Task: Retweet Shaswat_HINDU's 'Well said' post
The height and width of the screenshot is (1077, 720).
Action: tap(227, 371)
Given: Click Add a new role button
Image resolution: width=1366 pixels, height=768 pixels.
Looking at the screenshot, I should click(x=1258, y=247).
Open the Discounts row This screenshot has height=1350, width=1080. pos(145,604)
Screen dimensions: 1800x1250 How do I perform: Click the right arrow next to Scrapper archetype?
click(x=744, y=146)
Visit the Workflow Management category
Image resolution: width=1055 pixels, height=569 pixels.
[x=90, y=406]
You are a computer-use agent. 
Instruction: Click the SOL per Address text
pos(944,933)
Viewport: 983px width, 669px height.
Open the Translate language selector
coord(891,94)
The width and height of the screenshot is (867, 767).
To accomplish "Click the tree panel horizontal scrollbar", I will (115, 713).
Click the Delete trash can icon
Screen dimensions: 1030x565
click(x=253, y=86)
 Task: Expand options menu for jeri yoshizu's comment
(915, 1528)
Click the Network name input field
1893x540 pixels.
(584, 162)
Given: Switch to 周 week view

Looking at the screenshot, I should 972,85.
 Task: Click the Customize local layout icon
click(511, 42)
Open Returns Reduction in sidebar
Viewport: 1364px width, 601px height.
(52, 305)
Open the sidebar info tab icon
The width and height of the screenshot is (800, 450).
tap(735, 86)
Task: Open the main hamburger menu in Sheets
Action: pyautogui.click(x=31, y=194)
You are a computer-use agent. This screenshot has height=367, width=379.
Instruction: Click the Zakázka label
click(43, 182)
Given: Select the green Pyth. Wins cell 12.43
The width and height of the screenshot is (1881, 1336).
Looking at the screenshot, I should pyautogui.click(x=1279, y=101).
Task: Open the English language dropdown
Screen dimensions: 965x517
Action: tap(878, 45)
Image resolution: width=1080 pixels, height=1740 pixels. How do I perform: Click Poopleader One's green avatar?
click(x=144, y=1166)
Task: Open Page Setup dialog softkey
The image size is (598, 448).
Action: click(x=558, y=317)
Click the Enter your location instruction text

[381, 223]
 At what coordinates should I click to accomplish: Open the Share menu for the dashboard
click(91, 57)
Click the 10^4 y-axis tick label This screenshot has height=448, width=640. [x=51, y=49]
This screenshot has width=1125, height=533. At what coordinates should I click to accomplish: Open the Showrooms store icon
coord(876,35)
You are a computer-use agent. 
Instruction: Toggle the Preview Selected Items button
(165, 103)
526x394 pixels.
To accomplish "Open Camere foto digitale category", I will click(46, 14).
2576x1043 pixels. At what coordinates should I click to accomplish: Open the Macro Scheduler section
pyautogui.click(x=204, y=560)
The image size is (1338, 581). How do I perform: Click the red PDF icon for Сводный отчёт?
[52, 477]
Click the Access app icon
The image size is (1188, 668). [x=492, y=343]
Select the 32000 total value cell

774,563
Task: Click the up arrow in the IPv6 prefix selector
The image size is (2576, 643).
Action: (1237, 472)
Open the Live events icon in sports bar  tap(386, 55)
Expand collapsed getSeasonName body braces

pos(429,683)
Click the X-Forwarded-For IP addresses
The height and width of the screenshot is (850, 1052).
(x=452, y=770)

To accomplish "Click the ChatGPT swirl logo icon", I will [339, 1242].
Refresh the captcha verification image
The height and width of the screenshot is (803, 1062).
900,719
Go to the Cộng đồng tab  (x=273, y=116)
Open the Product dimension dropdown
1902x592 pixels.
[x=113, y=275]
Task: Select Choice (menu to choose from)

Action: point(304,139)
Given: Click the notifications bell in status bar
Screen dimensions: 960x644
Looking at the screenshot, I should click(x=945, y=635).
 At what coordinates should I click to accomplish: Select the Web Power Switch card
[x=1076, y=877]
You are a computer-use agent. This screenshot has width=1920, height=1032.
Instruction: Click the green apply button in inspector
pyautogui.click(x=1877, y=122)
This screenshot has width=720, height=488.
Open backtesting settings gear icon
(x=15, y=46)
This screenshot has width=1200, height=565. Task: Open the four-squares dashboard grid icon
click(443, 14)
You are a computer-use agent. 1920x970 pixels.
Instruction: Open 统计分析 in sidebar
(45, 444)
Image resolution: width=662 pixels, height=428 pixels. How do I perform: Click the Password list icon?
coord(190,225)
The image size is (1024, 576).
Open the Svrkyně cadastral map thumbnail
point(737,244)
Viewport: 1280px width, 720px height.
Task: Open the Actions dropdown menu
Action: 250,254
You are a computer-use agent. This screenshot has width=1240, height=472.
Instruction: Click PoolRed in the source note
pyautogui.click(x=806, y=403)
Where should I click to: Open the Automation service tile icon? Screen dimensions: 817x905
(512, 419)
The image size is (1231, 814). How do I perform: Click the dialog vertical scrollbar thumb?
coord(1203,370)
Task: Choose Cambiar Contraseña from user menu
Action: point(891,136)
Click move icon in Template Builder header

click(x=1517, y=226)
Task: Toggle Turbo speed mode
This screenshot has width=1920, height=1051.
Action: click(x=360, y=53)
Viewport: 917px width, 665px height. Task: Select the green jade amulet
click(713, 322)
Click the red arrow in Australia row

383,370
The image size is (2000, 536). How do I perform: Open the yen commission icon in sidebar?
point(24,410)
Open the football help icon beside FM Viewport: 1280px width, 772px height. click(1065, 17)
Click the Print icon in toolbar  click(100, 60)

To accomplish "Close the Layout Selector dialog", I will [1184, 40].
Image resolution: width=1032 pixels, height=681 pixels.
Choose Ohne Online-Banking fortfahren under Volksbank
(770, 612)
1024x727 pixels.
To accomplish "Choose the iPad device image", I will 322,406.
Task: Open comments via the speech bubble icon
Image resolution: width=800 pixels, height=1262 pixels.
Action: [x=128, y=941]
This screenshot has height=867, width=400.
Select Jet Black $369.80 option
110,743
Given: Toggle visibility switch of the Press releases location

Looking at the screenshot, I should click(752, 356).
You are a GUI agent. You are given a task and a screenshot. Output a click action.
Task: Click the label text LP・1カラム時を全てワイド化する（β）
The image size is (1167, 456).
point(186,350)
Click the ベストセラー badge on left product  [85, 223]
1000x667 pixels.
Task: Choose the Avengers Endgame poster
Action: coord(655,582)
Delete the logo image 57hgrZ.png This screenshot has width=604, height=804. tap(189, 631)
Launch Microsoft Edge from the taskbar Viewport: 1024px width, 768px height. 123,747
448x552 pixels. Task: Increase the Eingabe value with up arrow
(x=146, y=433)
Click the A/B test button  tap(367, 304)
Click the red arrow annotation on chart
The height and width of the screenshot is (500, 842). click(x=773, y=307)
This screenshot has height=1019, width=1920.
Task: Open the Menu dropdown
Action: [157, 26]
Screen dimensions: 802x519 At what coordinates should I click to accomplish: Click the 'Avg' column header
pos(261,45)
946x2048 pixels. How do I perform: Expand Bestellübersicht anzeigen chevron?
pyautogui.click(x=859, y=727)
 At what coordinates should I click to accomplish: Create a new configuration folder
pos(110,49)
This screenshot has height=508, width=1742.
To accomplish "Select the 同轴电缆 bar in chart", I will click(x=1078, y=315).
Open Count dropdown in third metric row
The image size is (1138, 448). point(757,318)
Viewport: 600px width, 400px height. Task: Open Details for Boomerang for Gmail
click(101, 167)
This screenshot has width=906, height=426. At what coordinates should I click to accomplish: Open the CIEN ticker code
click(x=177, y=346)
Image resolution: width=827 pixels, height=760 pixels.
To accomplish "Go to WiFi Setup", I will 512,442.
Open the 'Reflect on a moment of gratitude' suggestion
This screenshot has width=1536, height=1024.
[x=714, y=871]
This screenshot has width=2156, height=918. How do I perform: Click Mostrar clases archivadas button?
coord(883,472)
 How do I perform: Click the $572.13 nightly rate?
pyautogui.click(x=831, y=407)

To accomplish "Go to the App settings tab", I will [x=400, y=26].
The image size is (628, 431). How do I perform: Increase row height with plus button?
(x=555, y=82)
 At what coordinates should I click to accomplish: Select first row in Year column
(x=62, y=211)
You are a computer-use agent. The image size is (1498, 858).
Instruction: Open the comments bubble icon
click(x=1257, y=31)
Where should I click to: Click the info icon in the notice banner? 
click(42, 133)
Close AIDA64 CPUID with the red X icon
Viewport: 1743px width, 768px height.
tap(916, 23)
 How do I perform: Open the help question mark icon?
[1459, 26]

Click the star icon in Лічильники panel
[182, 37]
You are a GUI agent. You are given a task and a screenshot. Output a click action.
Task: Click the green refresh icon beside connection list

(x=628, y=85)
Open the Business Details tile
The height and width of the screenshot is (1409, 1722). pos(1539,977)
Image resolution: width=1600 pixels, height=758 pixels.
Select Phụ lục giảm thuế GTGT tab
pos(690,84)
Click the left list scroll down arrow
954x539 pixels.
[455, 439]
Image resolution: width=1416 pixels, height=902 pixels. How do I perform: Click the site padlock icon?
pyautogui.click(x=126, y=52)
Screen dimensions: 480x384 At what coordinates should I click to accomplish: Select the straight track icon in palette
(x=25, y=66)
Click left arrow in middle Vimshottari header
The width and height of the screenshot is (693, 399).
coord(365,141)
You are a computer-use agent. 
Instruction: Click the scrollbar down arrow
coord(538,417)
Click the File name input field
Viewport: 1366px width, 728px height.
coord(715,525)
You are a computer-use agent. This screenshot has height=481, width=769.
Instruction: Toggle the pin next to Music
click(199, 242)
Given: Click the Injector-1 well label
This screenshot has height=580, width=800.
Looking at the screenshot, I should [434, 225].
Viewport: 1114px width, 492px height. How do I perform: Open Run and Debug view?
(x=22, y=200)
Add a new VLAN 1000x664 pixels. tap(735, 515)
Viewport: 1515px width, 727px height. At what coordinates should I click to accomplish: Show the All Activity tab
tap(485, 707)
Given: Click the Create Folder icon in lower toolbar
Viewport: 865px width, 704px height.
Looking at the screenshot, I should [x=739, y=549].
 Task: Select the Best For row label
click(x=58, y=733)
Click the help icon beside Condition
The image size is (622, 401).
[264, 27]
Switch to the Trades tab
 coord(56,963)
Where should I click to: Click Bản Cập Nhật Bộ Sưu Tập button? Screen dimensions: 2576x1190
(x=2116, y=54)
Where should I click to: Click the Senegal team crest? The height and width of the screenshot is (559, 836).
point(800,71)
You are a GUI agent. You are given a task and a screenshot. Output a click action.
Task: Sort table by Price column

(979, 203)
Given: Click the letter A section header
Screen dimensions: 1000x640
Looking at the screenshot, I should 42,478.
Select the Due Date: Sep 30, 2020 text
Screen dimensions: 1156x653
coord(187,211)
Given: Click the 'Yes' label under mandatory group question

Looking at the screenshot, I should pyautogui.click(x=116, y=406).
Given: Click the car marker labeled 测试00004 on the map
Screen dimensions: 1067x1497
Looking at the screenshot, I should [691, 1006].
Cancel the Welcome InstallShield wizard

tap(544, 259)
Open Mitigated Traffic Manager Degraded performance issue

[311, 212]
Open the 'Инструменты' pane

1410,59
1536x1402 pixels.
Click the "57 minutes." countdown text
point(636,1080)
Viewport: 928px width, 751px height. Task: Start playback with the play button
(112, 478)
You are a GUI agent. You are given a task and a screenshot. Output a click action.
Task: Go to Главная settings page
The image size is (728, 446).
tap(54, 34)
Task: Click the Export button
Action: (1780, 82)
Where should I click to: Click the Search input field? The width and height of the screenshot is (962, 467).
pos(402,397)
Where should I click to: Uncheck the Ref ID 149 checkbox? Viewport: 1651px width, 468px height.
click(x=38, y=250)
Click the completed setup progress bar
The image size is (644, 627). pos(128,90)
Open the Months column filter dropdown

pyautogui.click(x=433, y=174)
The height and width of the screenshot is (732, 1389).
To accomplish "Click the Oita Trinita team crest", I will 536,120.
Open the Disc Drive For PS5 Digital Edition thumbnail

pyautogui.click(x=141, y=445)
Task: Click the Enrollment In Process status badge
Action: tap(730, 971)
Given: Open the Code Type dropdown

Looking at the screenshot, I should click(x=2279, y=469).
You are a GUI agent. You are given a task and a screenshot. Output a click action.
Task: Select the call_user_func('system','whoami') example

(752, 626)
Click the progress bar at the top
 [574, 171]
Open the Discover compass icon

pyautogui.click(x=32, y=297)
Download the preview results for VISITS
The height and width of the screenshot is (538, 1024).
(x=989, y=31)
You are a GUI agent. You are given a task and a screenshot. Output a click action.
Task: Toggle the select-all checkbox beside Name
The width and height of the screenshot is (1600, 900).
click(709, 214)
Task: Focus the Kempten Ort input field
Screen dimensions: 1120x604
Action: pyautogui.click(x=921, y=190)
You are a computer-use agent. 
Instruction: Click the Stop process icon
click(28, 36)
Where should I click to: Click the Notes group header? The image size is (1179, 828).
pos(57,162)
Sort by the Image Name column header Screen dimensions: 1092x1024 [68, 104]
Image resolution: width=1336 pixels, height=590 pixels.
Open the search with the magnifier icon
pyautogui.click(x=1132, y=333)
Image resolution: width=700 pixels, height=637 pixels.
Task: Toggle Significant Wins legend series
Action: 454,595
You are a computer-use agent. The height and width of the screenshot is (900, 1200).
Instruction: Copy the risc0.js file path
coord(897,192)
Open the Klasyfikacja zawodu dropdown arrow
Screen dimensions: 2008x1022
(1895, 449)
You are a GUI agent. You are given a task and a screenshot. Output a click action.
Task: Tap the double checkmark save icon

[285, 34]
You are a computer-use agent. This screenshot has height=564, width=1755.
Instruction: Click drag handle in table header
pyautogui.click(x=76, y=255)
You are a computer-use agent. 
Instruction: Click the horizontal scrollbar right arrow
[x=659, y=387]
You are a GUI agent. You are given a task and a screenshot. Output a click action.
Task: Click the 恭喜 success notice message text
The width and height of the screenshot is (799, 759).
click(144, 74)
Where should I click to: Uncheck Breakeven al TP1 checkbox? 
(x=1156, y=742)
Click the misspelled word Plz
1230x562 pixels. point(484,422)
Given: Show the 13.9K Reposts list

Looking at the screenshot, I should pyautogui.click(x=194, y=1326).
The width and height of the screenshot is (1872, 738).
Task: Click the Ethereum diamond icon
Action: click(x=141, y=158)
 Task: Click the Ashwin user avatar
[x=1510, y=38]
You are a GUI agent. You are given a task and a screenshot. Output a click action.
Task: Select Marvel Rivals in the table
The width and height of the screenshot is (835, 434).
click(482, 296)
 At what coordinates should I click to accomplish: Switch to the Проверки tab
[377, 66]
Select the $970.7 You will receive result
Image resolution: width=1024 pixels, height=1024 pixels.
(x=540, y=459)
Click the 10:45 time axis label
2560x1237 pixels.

# Assignment:
Reproduce word for word the material above, beginning with the line that contains "Click the Network name input field" and ending with the line that contains "Click the X-Forwarded-For IP addresses".

# Written solution:
Click the Network name input field
1893x540 pixels.
(584, 162)
Given: Switch to 周 week view

Looking at the screenshot, I should 972,85.
 Task: Click the Customize local layout icon
click(511, 42)
Open Returns Reduction in sidebar
Viewport: 1364px width, 601px height.
(52, 305)
Open the sidebar info tab icon
The width and height of the screenshot is (800, 450).
tap(735, 86)
Task: Open the main hamburger menu in Sheets
Action: pyautogui.click(x=31, y=194)
You are a computer-use agent. This screenshot has height=367, width=379.
Instruction: Click the Zakázka label
click(43, 182)
Given: Select the green Pyth. Wins cell 12.43
The width and height of the screenshot is (1881, 1336).
Looking at the screenshot, I should pyautogui.click(x=1279, y=101).
Task: Open the English language dropdown
Screen dimensions: 965x517
Action: tap(878, 45)
Image resolution: width=1080 pixels, height=1740 pixels. How do I perform: Click Poopleader One's green avatar?
click(x=144, y=1166)
Task: Open Page Setup dialog softkey
The image size is (598, 448).
Action: click(x=558, y=317)
Click the Enter your location instruction text

[381, 223]
 At what coordinates should I click to accomplish: Open the Share menu for the dashboard
click(91, 57)
Click the 10^4 y-axis tick label This screenshot has height=448, width=640. [x=51, y=49]
This screenshot has width=1125, height=533. At what coordinates should I click to accomplish: Open the Showrooms store icon
coord(876,35)
You are a computer-use agent. 
Instruction: Toggle the Preview Selected Items button
(165, 103)
526x394 pixels.
To accomplish "Open Camere foto digitale category", I will click(46, 14).
2576x1043 pixels. At what coordinates should I click to accomplish: Open the Macro Scheduler section
pyautogui.click(x=204, y=560)
The image size is (1338, 581). How do I perform: Click the red PDF icon for Сводный отчёт?
[52, 477]
Click the Access app icon
The image size is (1188, 668). [x=492, y=343]
Select the 32000 total value cell

774,563
Task: Click the up arrow in the IPv6 prefix selector
The image size is (2576, 643).
Action: (1237, 472)
Open the Live events icon in sports bar  tap(386, 55)
Expand collapsed getSeasonName body braces

pos(429,683)
Click the X-Forwarded-For IP addresses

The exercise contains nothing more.